The 3rd part is where you learn about the advanced topics of OSGi with OSGi Declarative Services, the Extension Registry of Eclipse Equinox, OSGi Log Service, OSGi HTTP Service with a simple HTTP service of Equinox and the more sophisticated Eclipse Jetty, OSGi Remote Services (RFC 119). Explanation assumes that the code is heavily developed or at least consulted.

The last, 4th part, called "Reference" goes into the details of the Extender Pattern, StartLevel Service, turning JARs into useable OSGi bundles with Eclipse PDE (with a mere half a page about bnd with no sample!), Eclipse Console and the way it can be extended, and few other topics.

Reading the book will let you learn the basics of OSGi, but it also devotes the chapters to the Service Tracker, Service Activator Toolkit (SAT) and OSGi Dynamic Services (the chapter 6) examining the advantages and disadvantages of every approach. In part 3, you learn about OSGi Declarative Services and PDE tooling to support it.

There's a lot about how to use Eclipse PDE to fully leverage its power for developing OSGi-based applications. No other IDEs are ever mentioned.
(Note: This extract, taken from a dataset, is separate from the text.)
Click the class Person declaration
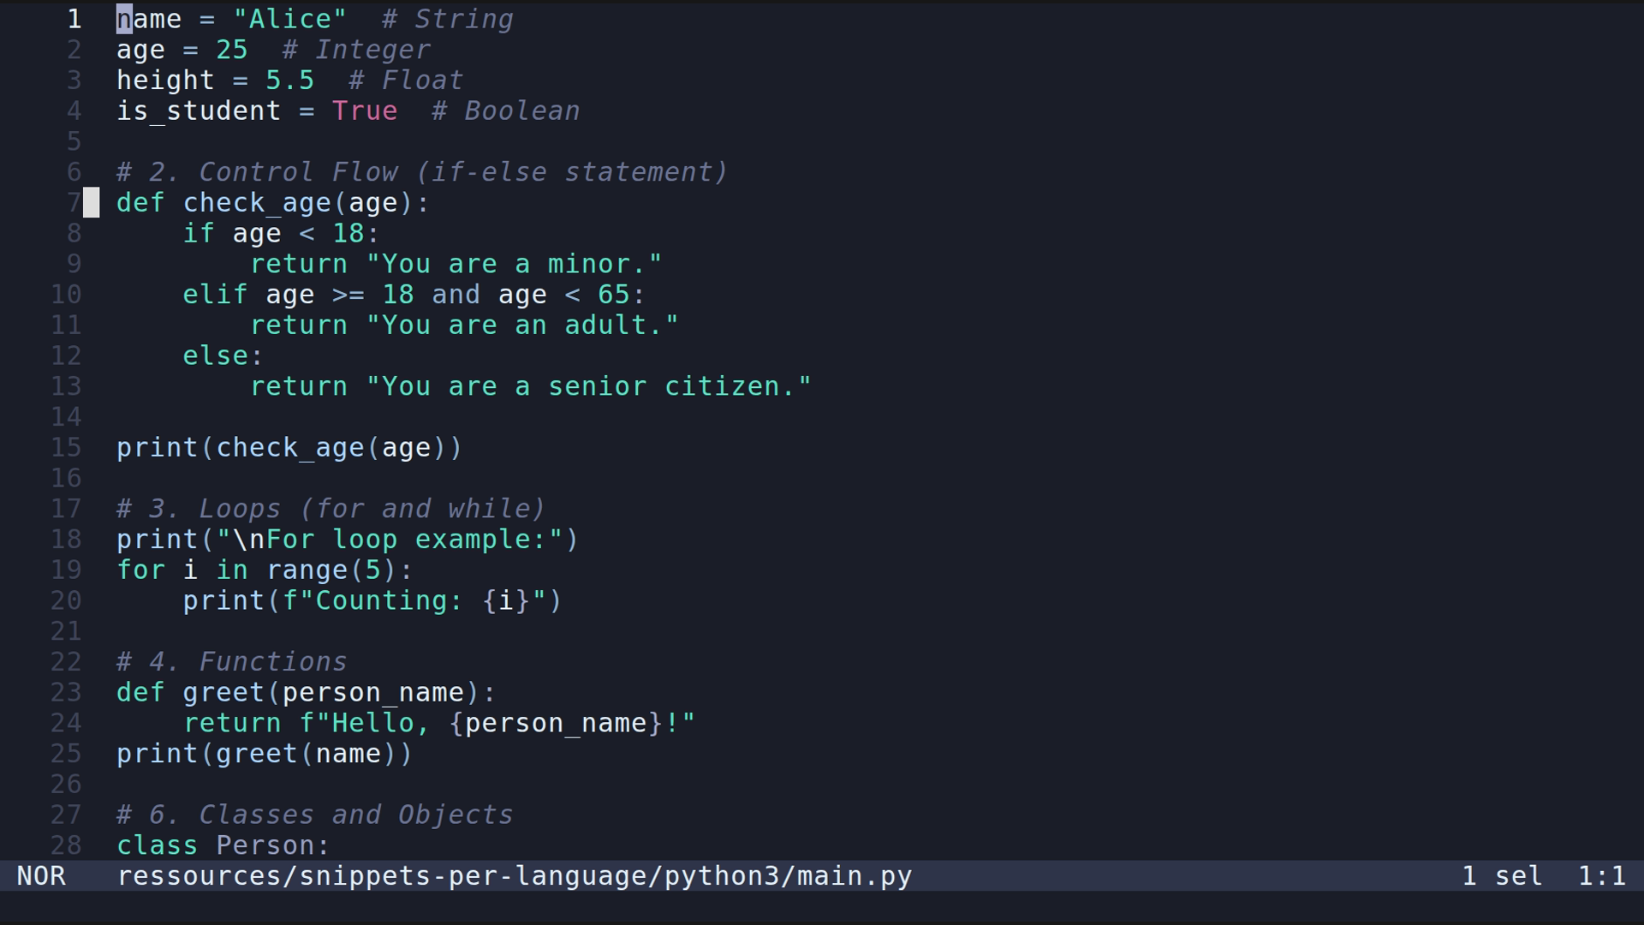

The book introduced me to the vast array of possible solutions when OSGi is utilized I had not heard before or had not understood their goals - Eclipse Communication Framework (ECF), Eclipse p2, the provisioning system of Eclipse Equinox and the other tools from the Eclipse community. I'm really glad I read the book and would recommend it to anyone who wishes to learn OSGi as much as Eclipse offering supporting it.